## [EXERCISE]
At the line with "You are a computer-use", start transcribing; stop after the last line of the data below. Keep it exact and leave pictures out.
(GIVEN RECORDS Opens)
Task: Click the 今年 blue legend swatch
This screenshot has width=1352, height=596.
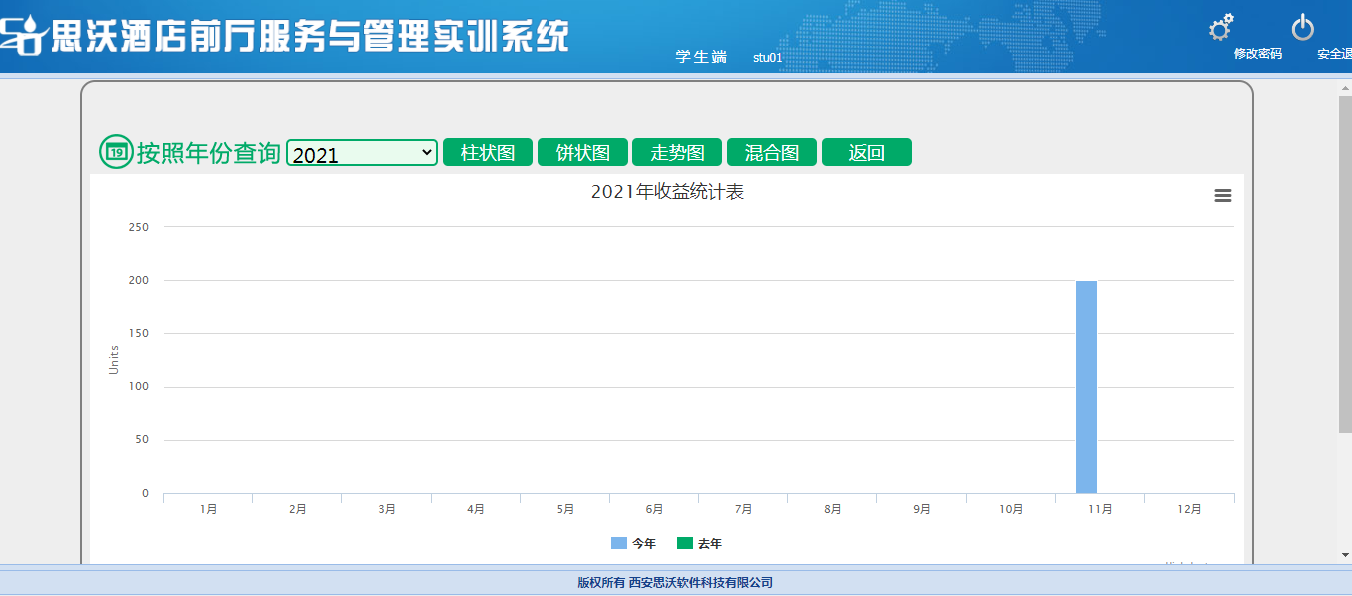Action: pos(619,543)
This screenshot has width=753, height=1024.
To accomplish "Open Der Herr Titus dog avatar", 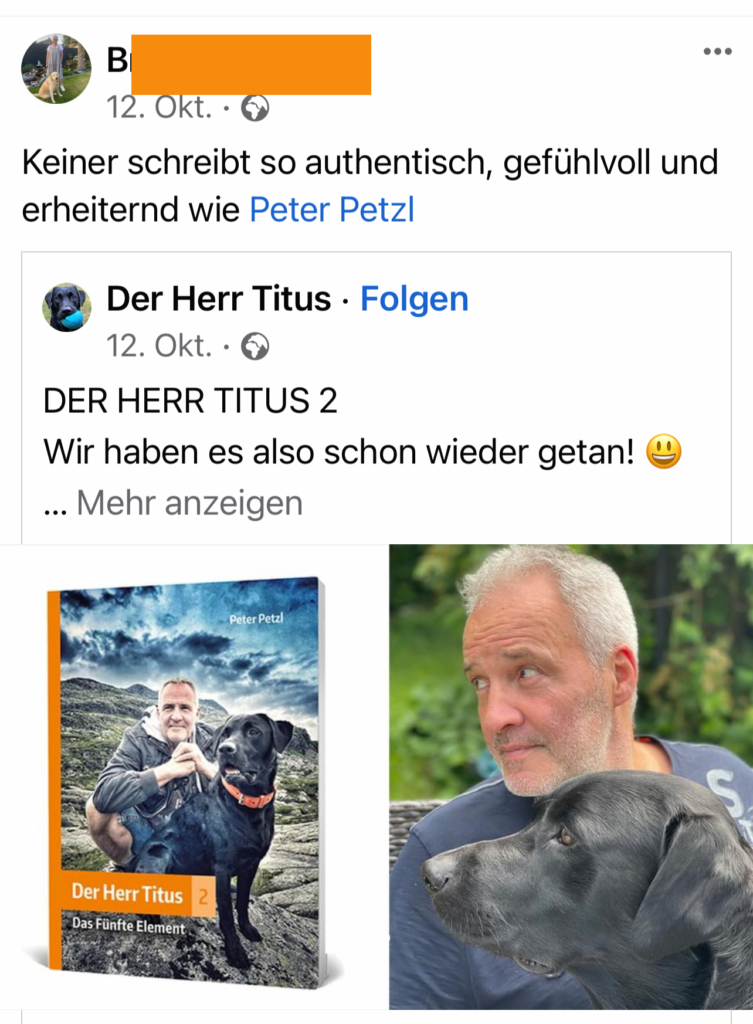I will coord(67,307).
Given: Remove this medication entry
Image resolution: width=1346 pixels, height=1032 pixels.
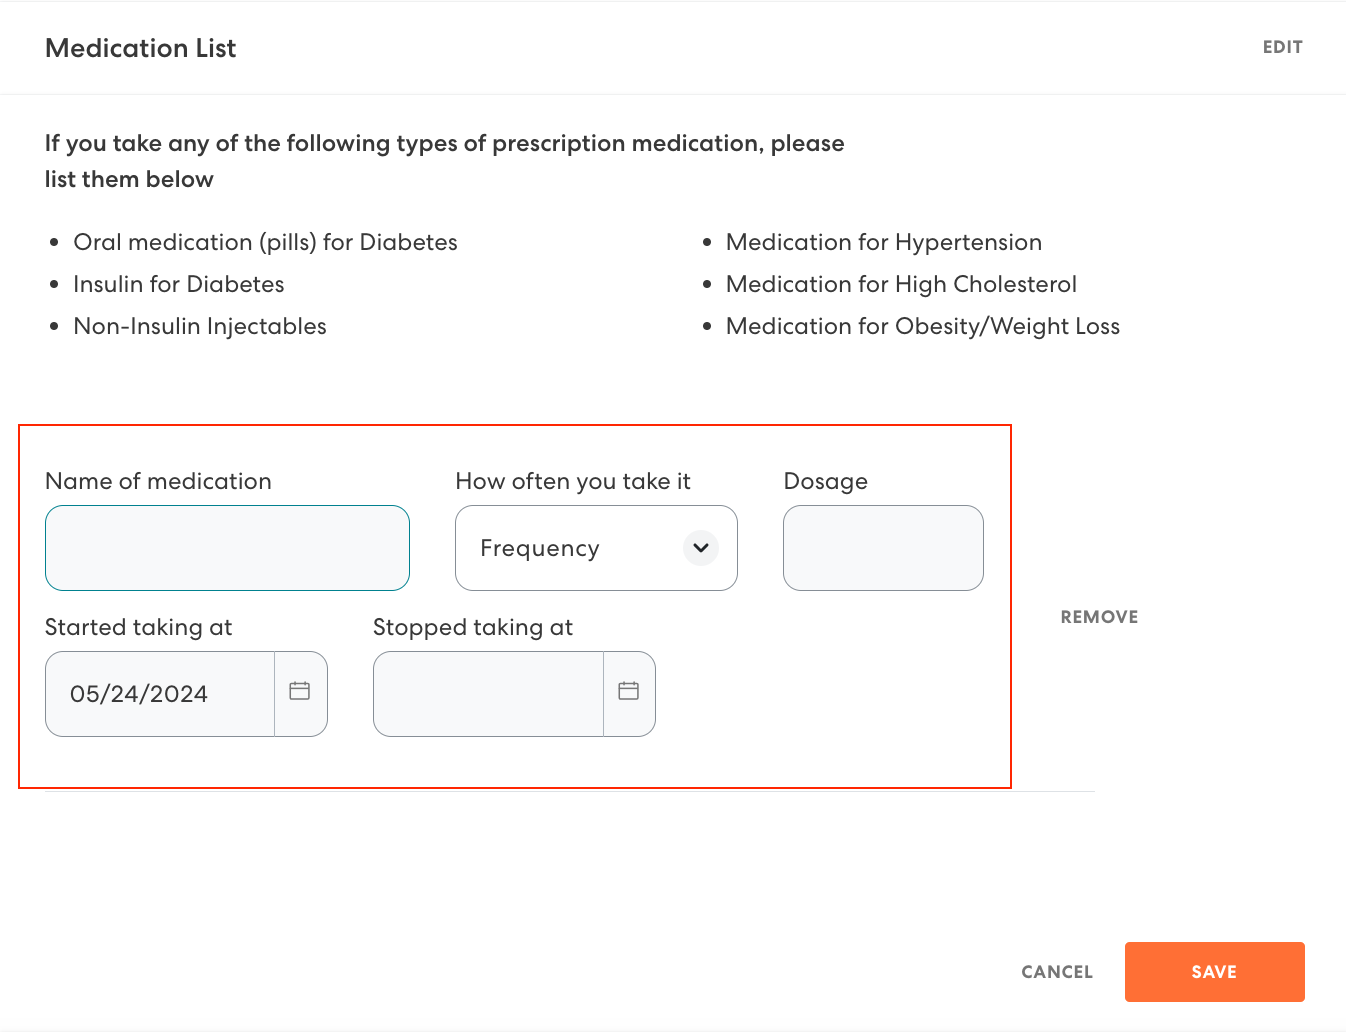Looking at the screenshot, I should pyautogui.click(x=1099, y=617).
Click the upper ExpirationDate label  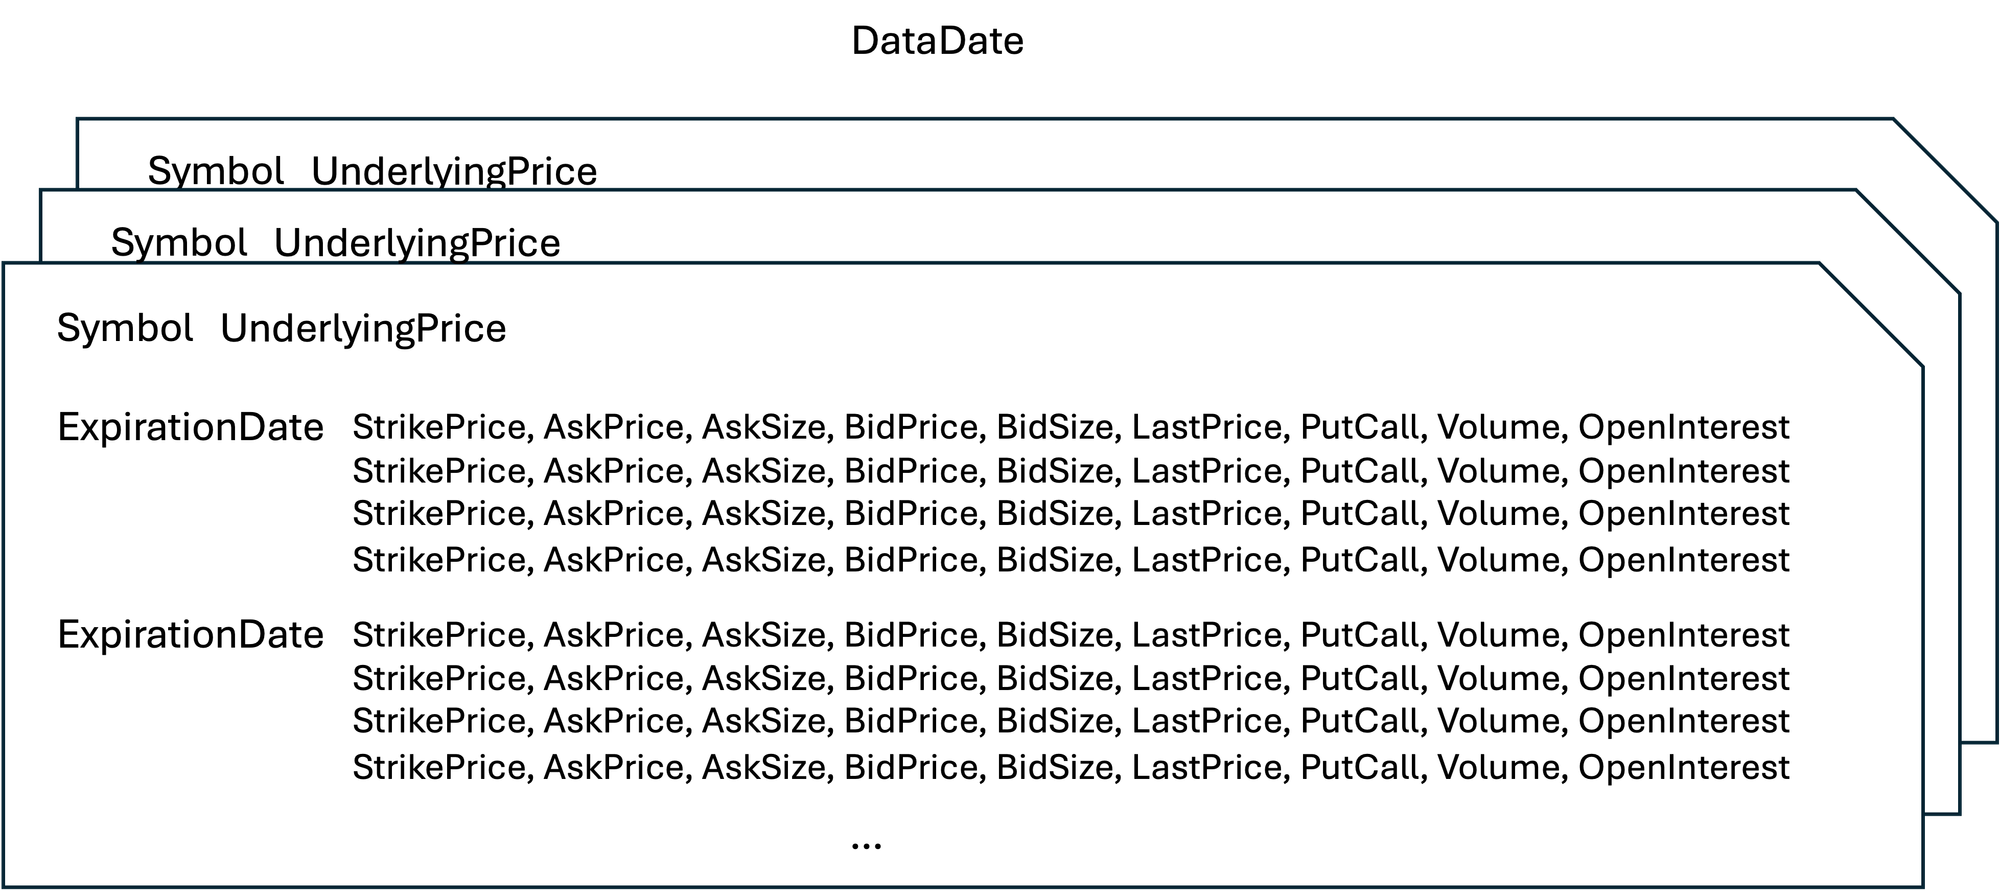pyautogui.click(x=190, y=428)

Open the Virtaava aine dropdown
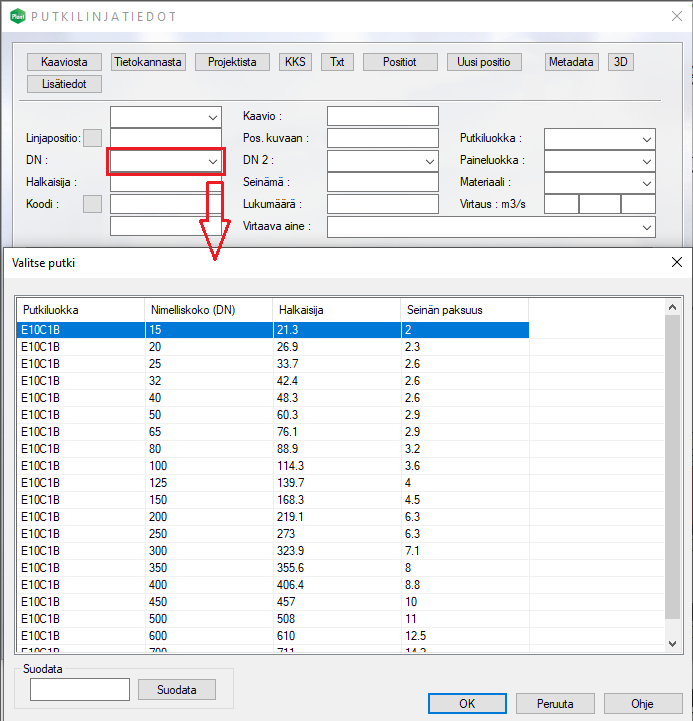point(646,227)
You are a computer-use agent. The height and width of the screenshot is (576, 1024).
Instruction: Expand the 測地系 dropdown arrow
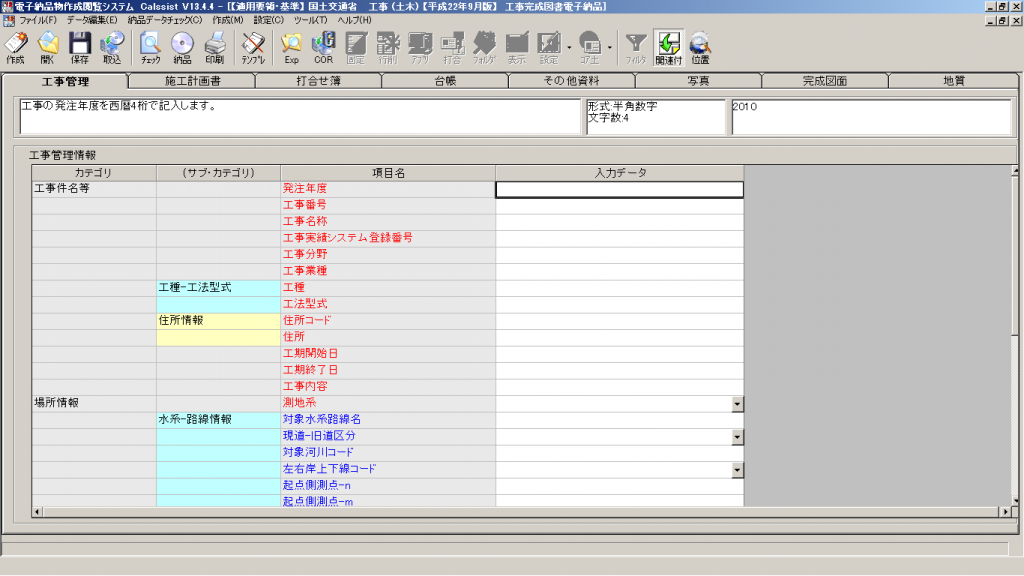point(737,404)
(GIVEN RECORDS Closes)
## [OUTPUT BELOW]
You are a computer-use agent. The height and width of the screenshot is (576, 1024).
Instruction: Expand the 測地系 dropdown arrow
point(737,404)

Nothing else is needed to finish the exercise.